Copy out the whole listing exactly as written, leaving the pictures behind.

*Provided information*.
Content starts
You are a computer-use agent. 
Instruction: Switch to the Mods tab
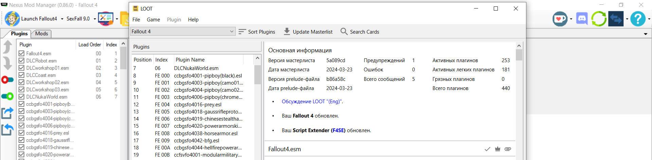(x=41, y=34)
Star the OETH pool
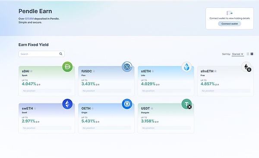259x158 pixels. [92, 109]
Content ends
*Output for this exercise*.
You are a computer-use agent. 
Instruction: Switch to the Mods tab
(x=41, y=34)
Star the OETH pool
259x158 pixels. [92, 109]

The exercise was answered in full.